A year later, Club Matrix had closed it doors. The Mama-San would not reopen the club, no matter how much Milla argued for it—but instead, to Milla’s surprise, the Mama-San turned the keys over to the younger woman and told her to take over. Milla gladly accepted.
The male-dominated scene was jolted by the arrival of this young Australian girl not only topping, but running her own club. Her presence generated equal amounts of interest and reservation, and as well as navigating the shibari scene and learning Japanese business protocol, Milla had to earn the respect of the community. It wasn’t easy.
Milla quickly begun to receive attention for her performances, even from respected Riggers. Her performance skills, however, didn’t help the business of running a club. With limited industry experience, no networks and no history in the scene, Milla struggled to keep the Matrix afloat, and in 2015 the club closed its door for the second, and final, time. The rise of Milla Reika, though, shows no signs of stopping.
Milla and I meet at a cafe in Amemura (American Village, Osaka). She has just returned from a 6-month trip back to Australia, to reset and regroup, and today, she looks as commanding as she ever has. Detailing an exhausting schedule of photoshoots, performances and guest appearance, Milla looks anything but tired.
“What I am aiming for is to broaden my horizons here in Japan by connecting with people from more varied genres and collaborate with them in performances at more non-SM related events”
Over the next week, I am given the rare opportunity to tag along with Milla as she reintegrates herself back into the Osaka rope bondage scene, my trusty camera in hand. And, like everything about Milla Reika, the first Western female Rigger to rise to the top of the Osaka bondage community, it was eye-opening.

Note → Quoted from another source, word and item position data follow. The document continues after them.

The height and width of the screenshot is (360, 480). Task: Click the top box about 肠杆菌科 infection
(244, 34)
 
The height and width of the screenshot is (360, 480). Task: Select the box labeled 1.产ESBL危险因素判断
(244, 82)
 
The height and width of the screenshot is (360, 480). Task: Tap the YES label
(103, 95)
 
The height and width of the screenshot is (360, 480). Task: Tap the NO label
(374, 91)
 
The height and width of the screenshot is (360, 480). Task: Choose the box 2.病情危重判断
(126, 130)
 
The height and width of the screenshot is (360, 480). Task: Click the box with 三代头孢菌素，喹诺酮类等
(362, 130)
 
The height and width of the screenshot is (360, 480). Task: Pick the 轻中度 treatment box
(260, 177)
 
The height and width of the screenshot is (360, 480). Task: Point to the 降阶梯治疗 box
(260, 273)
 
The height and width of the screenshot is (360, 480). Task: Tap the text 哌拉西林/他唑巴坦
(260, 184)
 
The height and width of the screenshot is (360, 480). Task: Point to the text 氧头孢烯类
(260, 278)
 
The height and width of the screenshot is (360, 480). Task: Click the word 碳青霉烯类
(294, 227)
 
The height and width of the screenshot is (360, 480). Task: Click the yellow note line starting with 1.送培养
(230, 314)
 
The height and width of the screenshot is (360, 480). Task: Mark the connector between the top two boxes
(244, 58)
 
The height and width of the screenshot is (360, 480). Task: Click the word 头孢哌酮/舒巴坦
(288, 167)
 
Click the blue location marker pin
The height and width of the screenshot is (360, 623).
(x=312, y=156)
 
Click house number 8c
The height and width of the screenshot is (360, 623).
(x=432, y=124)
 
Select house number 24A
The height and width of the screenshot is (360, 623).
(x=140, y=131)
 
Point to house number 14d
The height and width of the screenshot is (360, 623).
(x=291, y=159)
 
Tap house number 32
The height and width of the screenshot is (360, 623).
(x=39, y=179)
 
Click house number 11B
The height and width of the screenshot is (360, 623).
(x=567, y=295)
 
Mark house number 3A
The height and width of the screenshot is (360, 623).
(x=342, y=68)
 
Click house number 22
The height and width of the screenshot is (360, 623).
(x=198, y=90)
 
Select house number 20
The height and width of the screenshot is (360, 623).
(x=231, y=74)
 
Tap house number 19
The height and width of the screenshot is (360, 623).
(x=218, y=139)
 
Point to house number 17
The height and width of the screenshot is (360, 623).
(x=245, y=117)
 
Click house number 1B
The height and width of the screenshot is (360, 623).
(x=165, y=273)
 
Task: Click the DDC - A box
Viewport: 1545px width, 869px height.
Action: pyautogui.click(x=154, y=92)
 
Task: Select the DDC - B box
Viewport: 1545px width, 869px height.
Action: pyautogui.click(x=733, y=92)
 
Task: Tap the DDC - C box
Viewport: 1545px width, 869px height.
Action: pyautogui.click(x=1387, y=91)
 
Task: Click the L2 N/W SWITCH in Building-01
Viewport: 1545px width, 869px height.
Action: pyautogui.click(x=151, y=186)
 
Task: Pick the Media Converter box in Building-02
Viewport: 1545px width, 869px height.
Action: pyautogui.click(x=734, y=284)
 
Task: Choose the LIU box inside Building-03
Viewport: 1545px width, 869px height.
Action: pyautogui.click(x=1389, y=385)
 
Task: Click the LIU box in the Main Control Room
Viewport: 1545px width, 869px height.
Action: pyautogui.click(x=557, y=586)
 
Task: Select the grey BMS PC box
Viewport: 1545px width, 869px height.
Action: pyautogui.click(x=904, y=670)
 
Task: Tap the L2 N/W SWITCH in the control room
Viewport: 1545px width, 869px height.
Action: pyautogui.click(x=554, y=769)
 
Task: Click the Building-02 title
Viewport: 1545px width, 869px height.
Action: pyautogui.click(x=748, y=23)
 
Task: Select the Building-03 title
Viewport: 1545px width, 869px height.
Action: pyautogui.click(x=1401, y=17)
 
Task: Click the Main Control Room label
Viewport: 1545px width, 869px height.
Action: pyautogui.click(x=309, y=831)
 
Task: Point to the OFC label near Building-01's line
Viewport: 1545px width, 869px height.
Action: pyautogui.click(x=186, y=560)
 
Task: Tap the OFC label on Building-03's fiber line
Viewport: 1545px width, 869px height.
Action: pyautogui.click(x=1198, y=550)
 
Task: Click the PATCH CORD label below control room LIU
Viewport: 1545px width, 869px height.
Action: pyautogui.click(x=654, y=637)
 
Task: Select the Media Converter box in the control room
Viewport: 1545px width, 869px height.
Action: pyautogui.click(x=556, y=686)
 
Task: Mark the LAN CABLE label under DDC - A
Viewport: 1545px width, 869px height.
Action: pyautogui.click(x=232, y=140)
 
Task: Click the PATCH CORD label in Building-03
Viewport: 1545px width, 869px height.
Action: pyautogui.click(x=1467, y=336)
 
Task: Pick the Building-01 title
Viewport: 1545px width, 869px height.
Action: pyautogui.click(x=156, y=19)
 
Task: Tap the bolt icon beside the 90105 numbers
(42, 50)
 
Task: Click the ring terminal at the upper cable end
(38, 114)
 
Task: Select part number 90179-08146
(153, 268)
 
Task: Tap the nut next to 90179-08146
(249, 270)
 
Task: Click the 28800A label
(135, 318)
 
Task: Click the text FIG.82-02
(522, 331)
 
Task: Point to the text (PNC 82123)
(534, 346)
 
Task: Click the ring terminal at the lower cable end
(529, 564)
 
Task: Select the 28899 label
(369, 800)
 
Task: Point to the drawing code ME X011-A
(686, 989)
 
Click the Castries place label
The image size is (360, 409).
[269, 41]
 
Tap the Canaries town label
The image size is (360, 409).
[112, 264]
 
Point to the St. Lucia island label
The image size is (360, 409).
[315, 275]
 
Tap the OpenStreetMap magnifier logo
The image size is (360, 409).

Not all rope is created equal. Jute is the most popular rope in Japan for Shibari. A rope artist considers their rope to be an extension of themselves. They take a great deal of care in selecting It. For Milla, she bought this bundle in bulk so that she can cut and treat it herself.
After cutting and stretching the rope Milla uses an open flame to burn off all the frayed bits for a clean and smooth length.
Milla finishes treating her rope by by working in a little bit of horse oil for the desired feel and texture.
The streets of Shinsaibashi Osaka are layered with a rich selection of bars and restaurants. Milla and her model 此羽（Konoha） double check the address of the event space that they will be performing in.
The connection between bottom (the person being tied) and top (the person doing the dying) is paramount. Without that emotional connection a performance would feel cold and mechanical. Shibari very much is like a dance between top and bottom.
A combination of pain, pleasure and sensory deprivation
Mila untying her 此羽（Konoha） after after a performance
Twice a week Milla runs a rope salon where people can come to socialize, watch performances, learn and practice. Here Milla is demonstrating a variation of a box time for one of her patrons.
Close up on a of a Takate-Kote tie often this term is shortened in the west to simply TK.
Detail of a carabiner which are often used in suspensions where you suspend part or all of the model above the ground.
Milla closely inspecting her model and her rope during a performance at a local club in Umeda Osaka.
The final act of Milla’s performance this evening is a “nyotaimori” (often translated as “female body arrangement”—is the practice of eating sushi off a woman’s naked body)
In this case she used little desserts instead of sushi and offered them to the crowd.